I imagined it often on the freeway, usually on a tight curve at about 80 mph. I imagined the tire going flat and my bike careening out of control, flipping over a few times, and bursting into a huge fireball while my body bounces from car to car like a pinball.
Or perhaps just the handlebars slapping side to side more and more violently until the front tire loses its shape and launches me straight up in the air like something out of Indiana Jones and the Last Crusade.
Reality was far less interesting.
I was heading home on a stretch of Franklin road that speeds up to 55mph. I was enjoying the warm weather (70, bitches) and the setting sun.
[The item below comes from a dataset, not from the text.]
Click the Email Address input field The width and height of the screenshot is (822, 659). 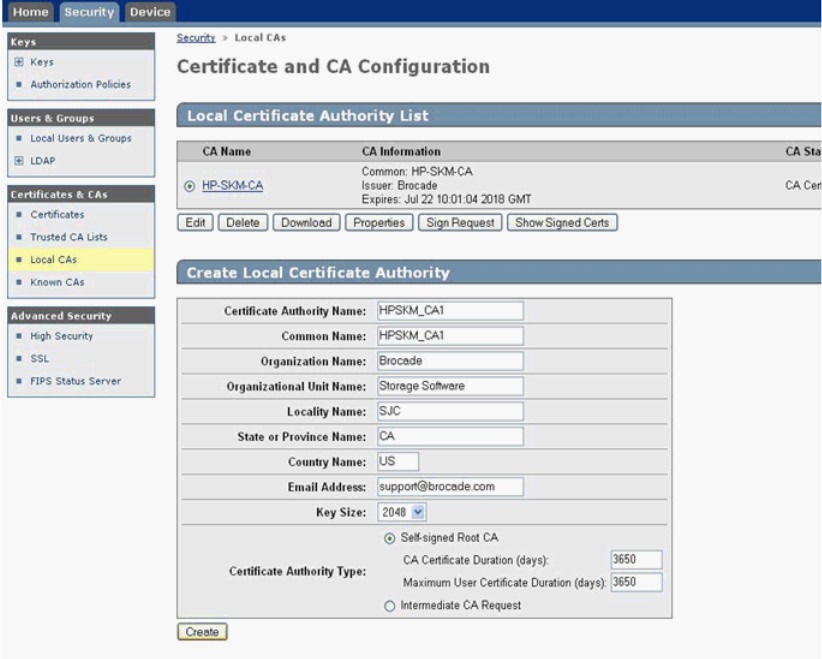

I felt that despite it all, life was good.
This is usually when bad things happen.
In fact, I had a thought pop into my head. The more spiritual among you (myself included) may take it as someone telling me something. Others may say that I already knew something was amiss. Still others may chalk it up to coincidence. But it was a fairly clear voice in my head that said one more bad thing before things get better.
I laughed, and said aloud "That's okay. I can deal with it."
Precicely 30 seconds later (or maybe not, I wasn't timing with a stopwatch) I noticed a strangeness in the bike. Tex once told me when it gets really cold on the road, he had a feeling like if he tried to lean on the bike that he would fall off. This was the opposite feeling. The bike wanted to stay upright through the curve. Not wanting to like a bike is normally wont to do, no, this was like I had 2x4s propping up the front wheel. I had to REALLY force the bike over through the curve. I tried to look at the front tire, but there's too much bike in the way.
Pulling over, I found the bike was very unstable at low speeds and I had an idea of what was going on. I hopped off and yes, the tire was pretty flat. There was a gas station ahead about 100 feet, or I could have walked 4 miles home, gotten the trailer, come back for the bike and ... er ... no. I opt for the air, pay my .75 cents and hope the tire holds for a few miles.
While I was filling the tire I noticed a spot that looked like it might have had a nail in it at some point. If I threw the nail out of the tire, then, well, slow leak time.
Rest of the story is uneventful. The tire pressure held till I got home easily. That means I can get to the Honda dealer easily. Good news. And I needed new tires anyway.
Bad news is I just don't know where I'm going to get money for a new tire, but I am getting some overtime this month. Or perhaps it's time to stoke the flames of eBay again.
I should invest in a repair kit. If this would have happened 100 miles along the Nachez Trace with nothing but turkeys and deer for 100 miles ...
All I know is that a flat ain't nothing to fear anymore.